We answered these questions today, O God, as we began our 24th season of faith together. When I lit the Christ candle acknowledging your presence with us, we offered you to one another. As we ate of the bread and juice, we traversed time and space to sit at table with you. There we celebrated your life as we lifted up character qualities that have touched and inspired us throughout our lifetime. As we pointed to your many gifts, we spoke of cherished moments when those gifts had specifically transformed us by your grace. We remembered how life’s secrets were uncovered and heavenly mysteries unfolded. And then we began to share a celebration of each of our lives as we have allowed you to walk with us in the intersections of our life’s journey.

We had agreed to make Celebration of Life – Preparing our Memorial Services the topic of our retreat. We had talked many times before that we wanted to prepare our final witness together as each of the others would lead our service. It was for that reason that I wanted us to start with communion memorializing your death and following with a celebration of your life. As we began to share, it was evident that faith had led us.

Good and Glorious God,
Gracious Miracle Worker,
Almighty and Powerful Spirit,
everything good
in our lives
has come
from your hands.
To you
we owe
all we have.
Thank you
for the
countless blessings
you have given
our covenant group
and especially
faith that
blesses us
again and again.

Love, Andrea

Wednesday, October 12, 2011

Dearest God,

How do you take evil and turn it to good? How do you reshape hatred into love? How do you refashion your stubborn people?

Not only did I witness your transforming love today; I was drawn into its inner circle. We stepped into one another's arms after many years. "I love you..." I whispered. "I love you too", she said.

Our granddaughter had called to ask if my husband and I would meet her and her fiancee for lunch on their way to Iowa. We automatically said yes and were thrilled by the call. When they drove into the parking lot, we couldn't wait to get our arms around each other. I had the distinct sense that you were present, smiling.

Years of defining relationships a particular way that lifted up the negative rather than the whole of who we were, our grandchild stayed apart. Yet, as truth is being discovered bit by bit she has embraced us and expressed her great joy for the reunion.

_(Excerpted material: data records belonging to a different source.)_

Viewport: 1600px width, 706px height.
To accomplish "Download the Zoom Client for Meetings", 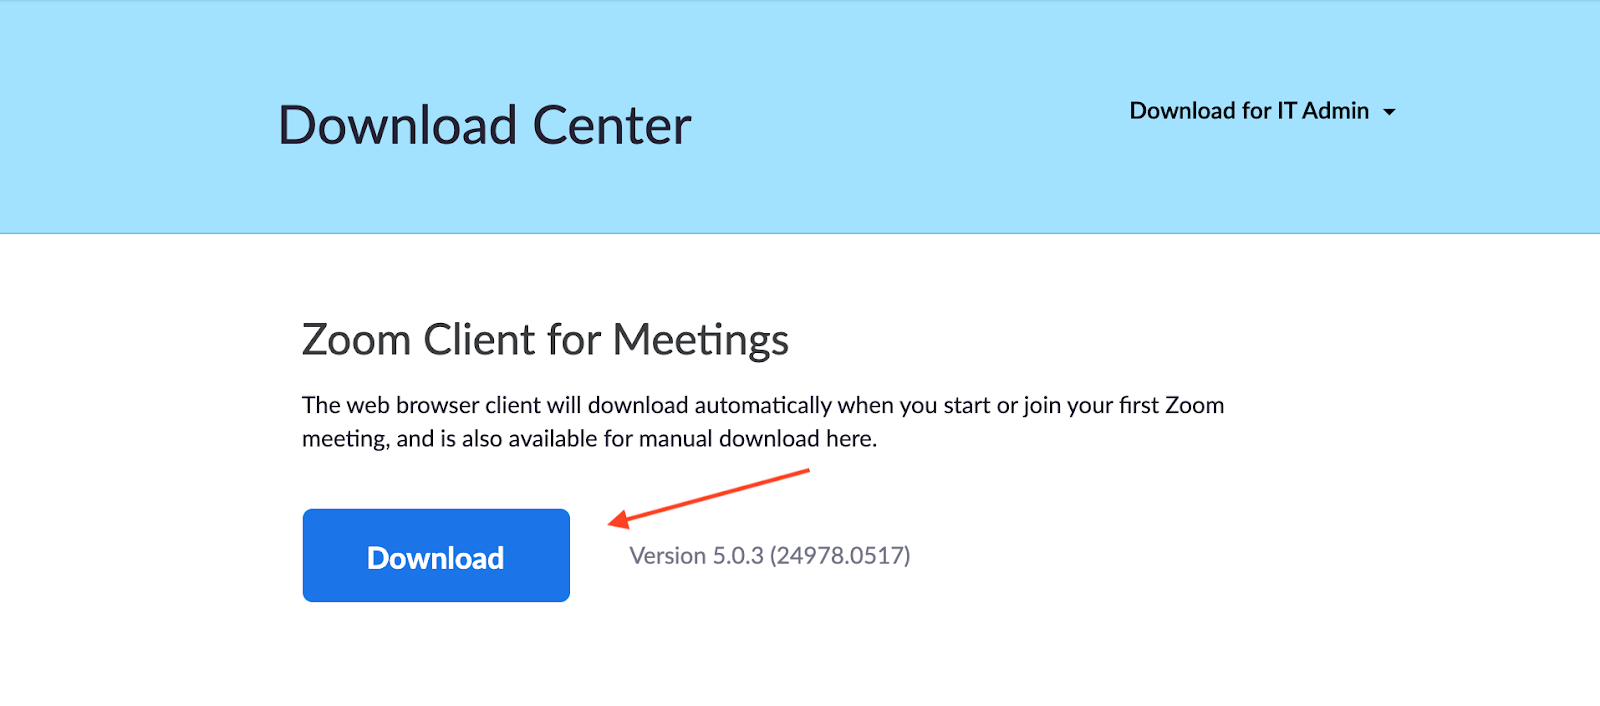I will point(435,556).
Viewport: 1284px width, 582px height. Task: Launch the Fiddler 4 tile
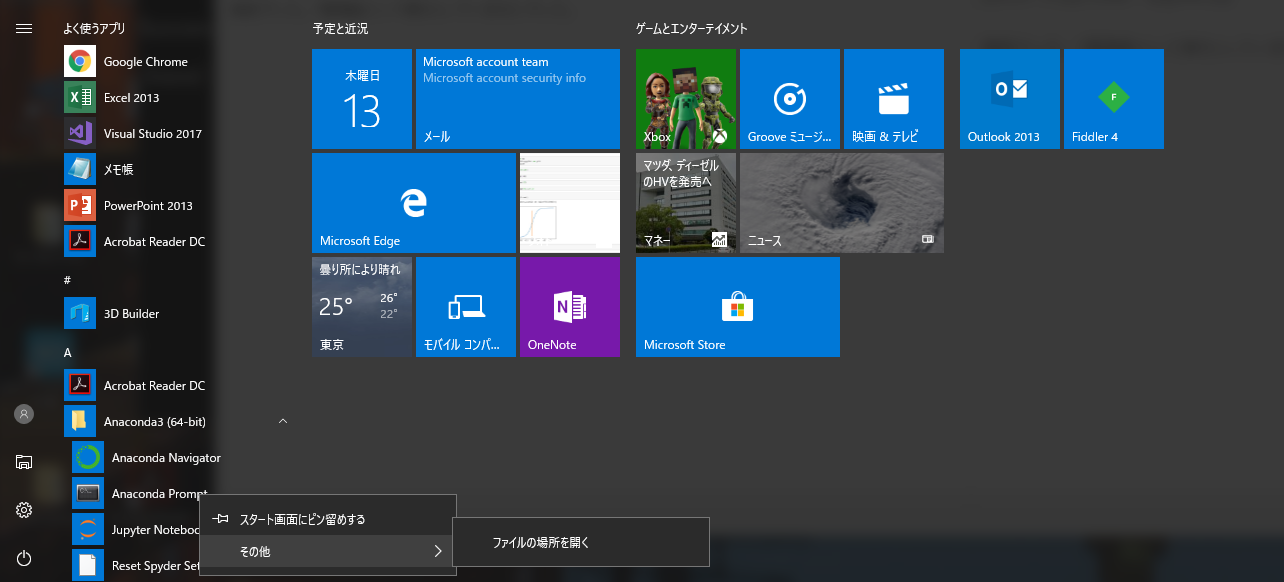point(1113,99)
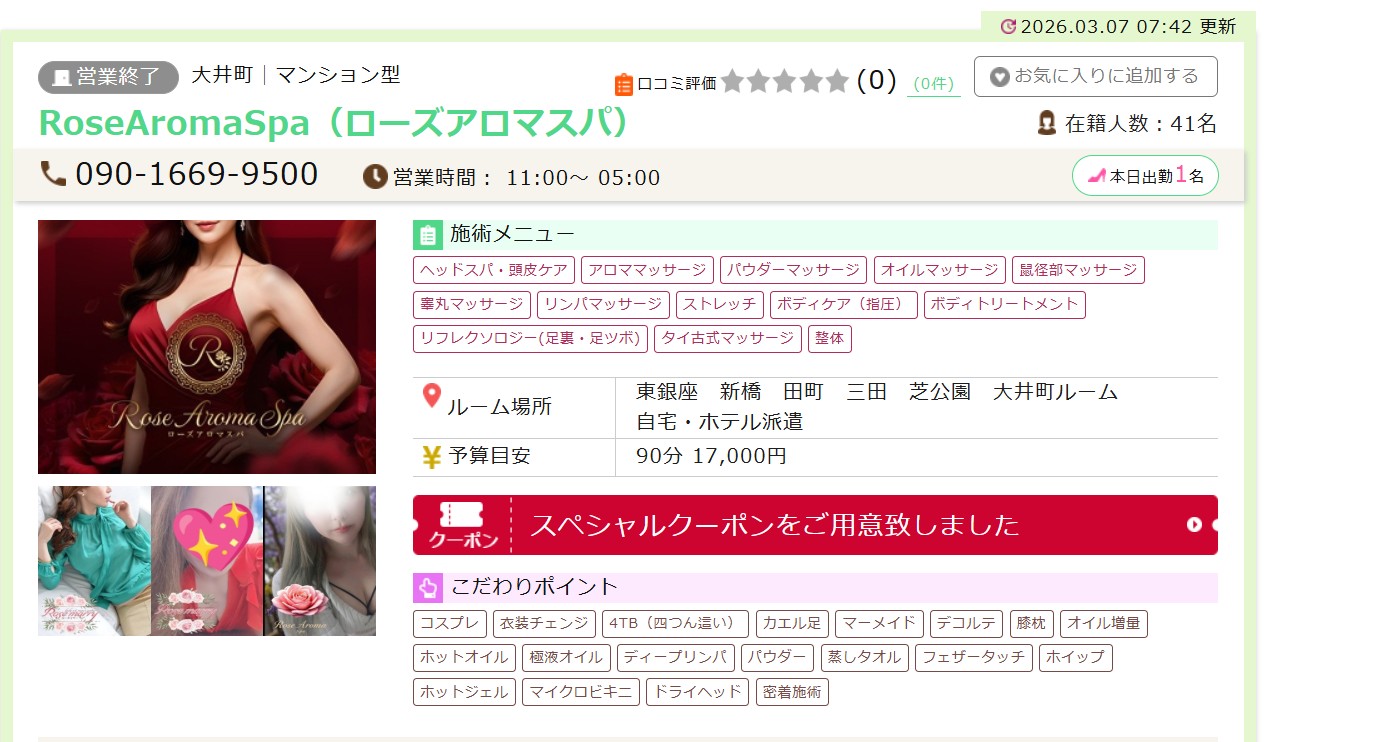Screen dimensions: 1400x742
Task: Open the main Rose Aroma Spa image
Action: pos(207,347)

As my hubby and I reflected upon the two and a half hour visit, we used the word "miracle" to describe our experience. As the four of us had shared together, we came to know and understand one another better. We talked about a common pain, the source of our misunderstanding, and we discussed how we might find a path to healing. With faith as our source and you as our guide, together we spoke the language of love.

Great Healer of the Soul,
who can mend
the wounds
of the heart?
No one but you!
You are
the salve,
the anointing power
that can
renew, reconcile,
and restore.
Today you
lavished us
with both.
We are overflowing
with joy.

Love always, Andrea

Wednesday, October 12, 2011

Tuesday, October 11, 2011

Dear God,

Before we left home we put our arms around each other and prayed a prayer of thanksgiving. We thought about the gifts of summer: the blessings of friendship, our home, neighbors, church, special meals, our garden and jars of winter eating, the weather, beach, and beauty all around, family, my open window beside our bed, music, faith inspiration, and our love for each other. As we reflected upon your many blessings, we were and are profoundly grateful.

Good and Gracious God,
receive our song
of praise.

Love, Andrea

Tuesday, October 11, 2011

Monday, October 10, 2011

Dearest God,

How can your creation have such a hold on us? How does it have the power to move and transform us?

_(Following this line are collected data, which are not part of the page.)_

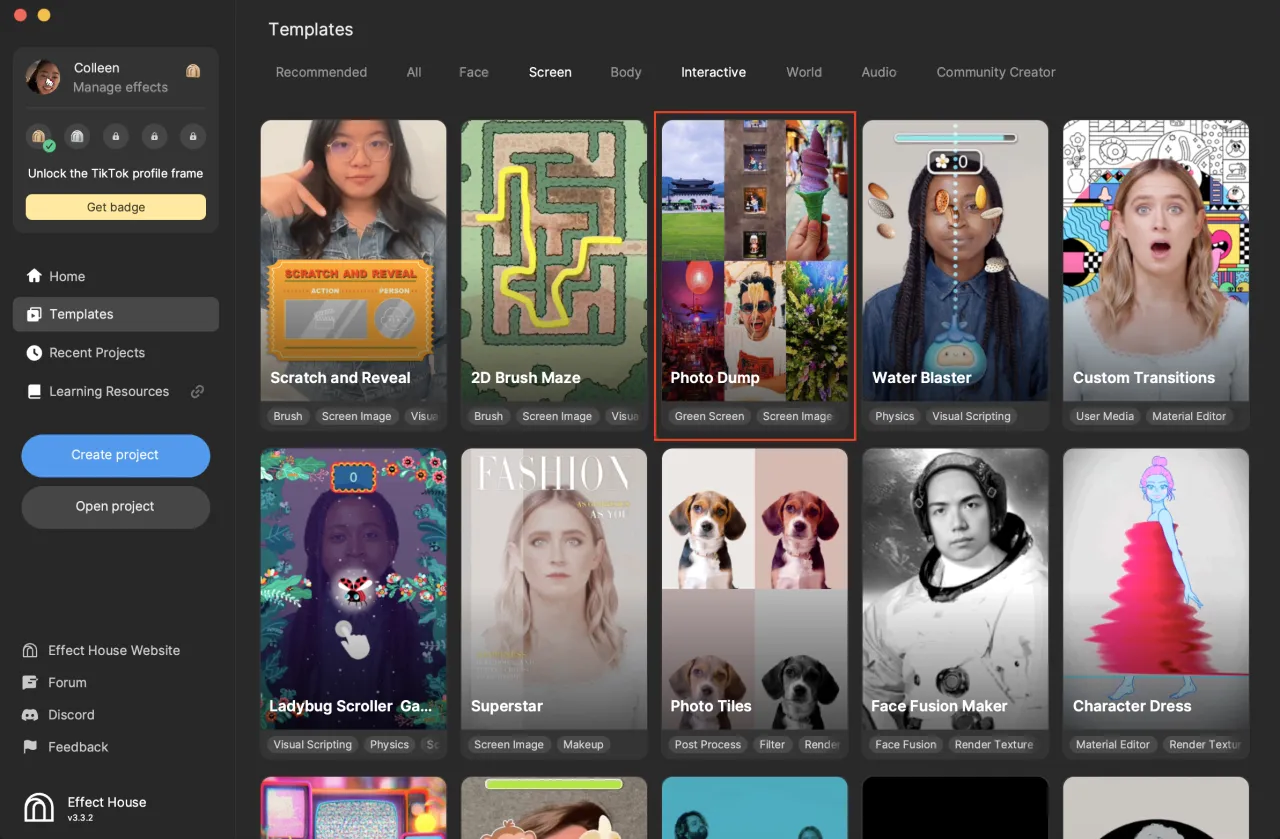Click the truncated title on Ladybug Scroller template
The width and height of the screenshot is (1280, 839).
(353, 706)
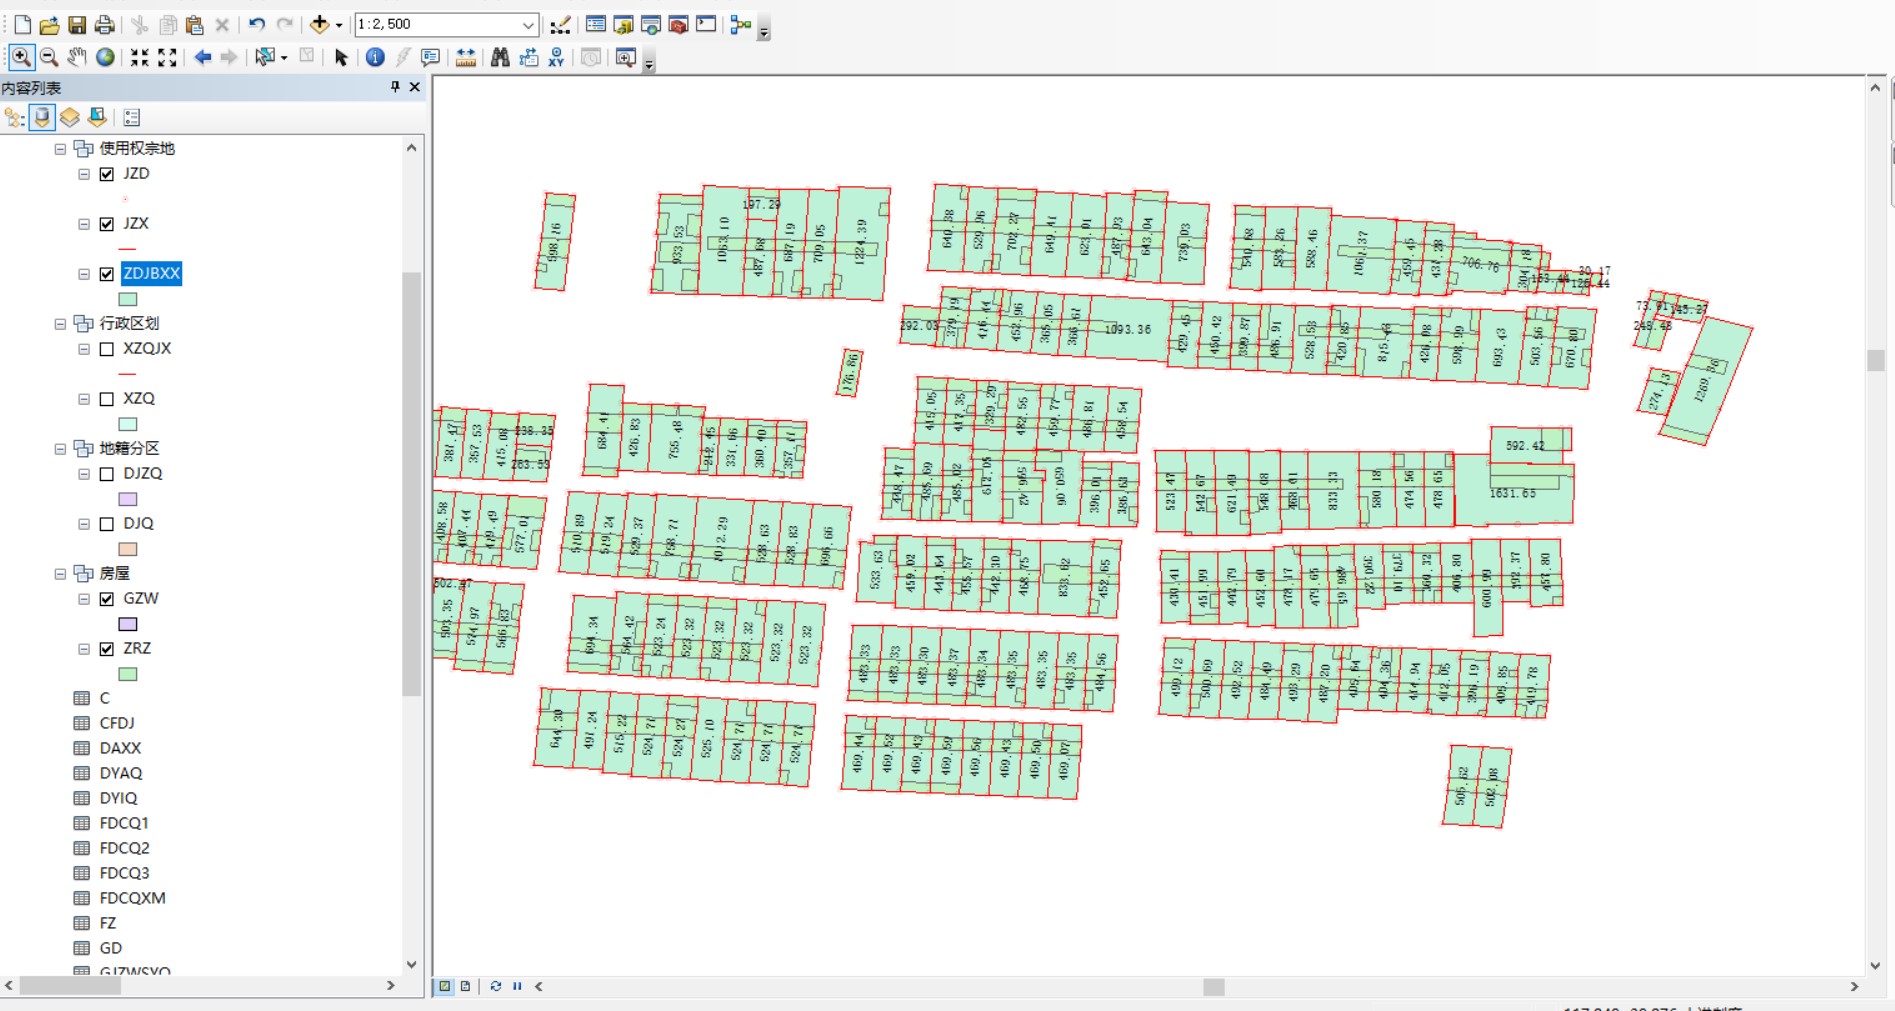Select the Measure ruler tool
The height and width of the screenshot is (1011, 1895).
pos(465,57)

As we drove out of the driveway leaving one home for another, I was conscious of your divine beauty all around us. Mile after mile acres and acres of red, yellow, orange, brown, gold, and green leaves cried out: "Praise to the Creator, Mighty and Compassionate, full of love for His people." Did everyone see it? Did they notice what you were showing us, moving and inspiring us with faith and pleasure?

As each day unfolds giving more and more witness to your presence in the world, the more I grow to love you.

Wonderful God,
Creator of Joy,
thank you,
thank you,
thank you.

Love, Andrea

Sunday, October 9, 2011

Dear God,

I know that spirit, I said to myself. I know the one who spoke to Charles Wesley giving him lyrics of faith that would one day bless the world. Yes, I know that God.

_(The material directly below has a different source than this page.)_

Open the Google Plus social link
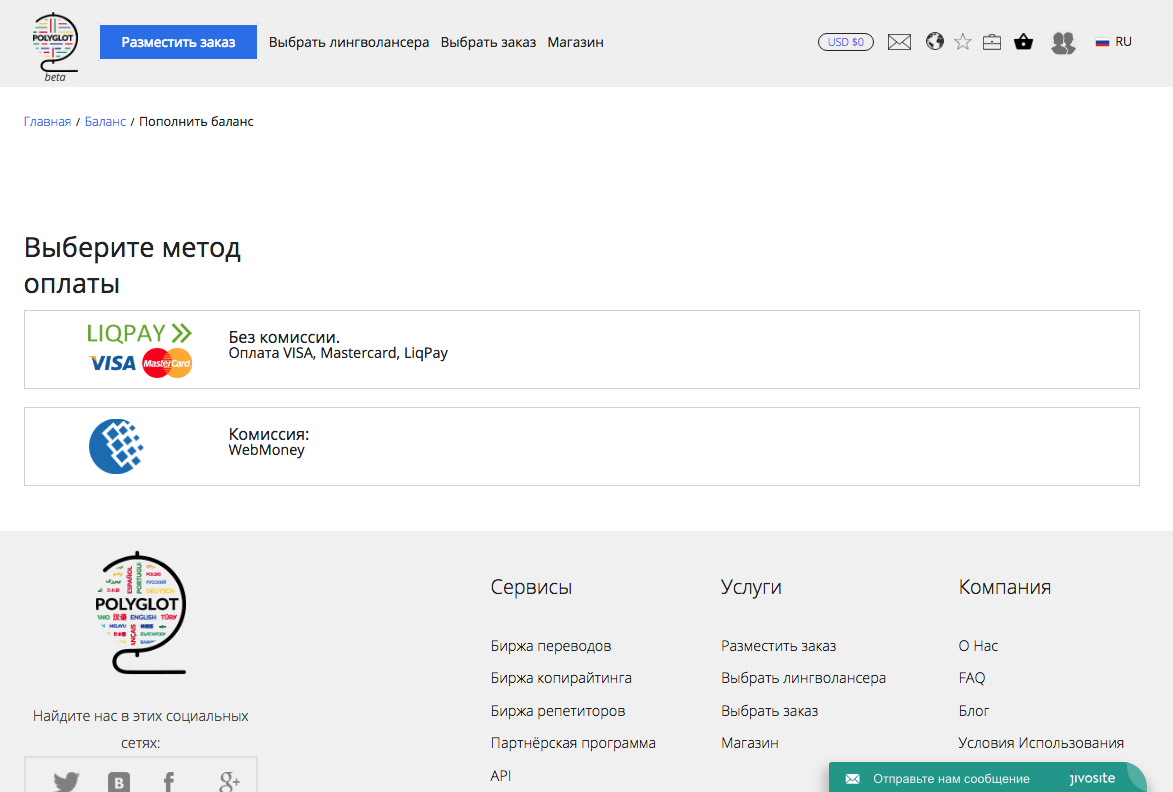1173x792 pixels. click(229, 781)
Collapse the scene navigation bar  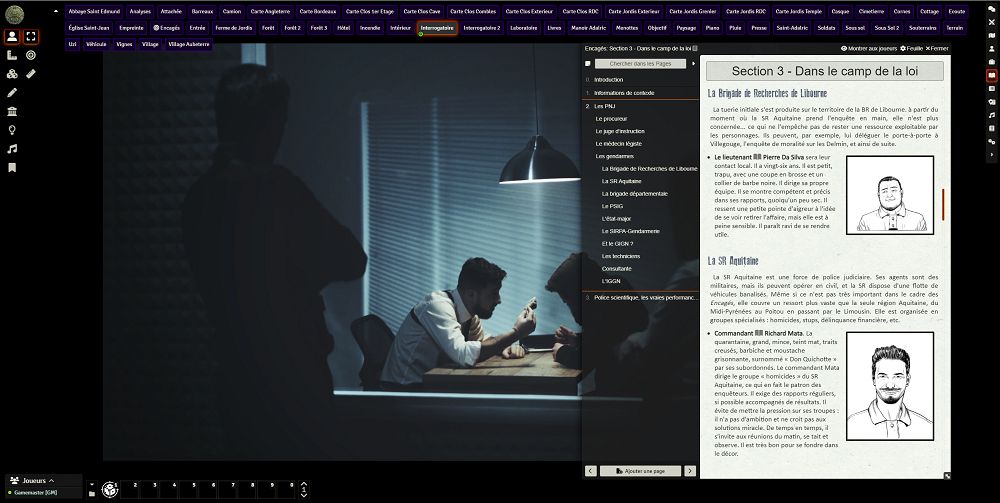click(x=55, y=11)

As we sang your song of faith, my heart grew more and more joyous. Who could bring such joy to your people? No one, O Lord; no one can bring it like you. Your soul music touches the heart like no one can.

As we worshipped you in your home of love, we soaked up the joy of eternity, letting it penetrate our own spirits, giving it voice within us, and allowing us to reach out to you and to one another.

Thank you,
Gracious God,
for your
Holy Spirit power
that revitalizes
and renews
the human spirit.
Fill us
with living water
from your
overflowing well
of generosity,
I pray.

Love, Andrea

Sunday, October 09, 2011

Saturday, October 8, 2011

Dear God,

I am so thankful for your living presence in the world. Today as I worked the garden soil ridding it of the decaying plants and weeds, I sensed you near. Once again I realized creation's plan of birth and death. The garden gave birth in spring and has moved into its death cycle allowing the soil to rest and regenerate itself this winter.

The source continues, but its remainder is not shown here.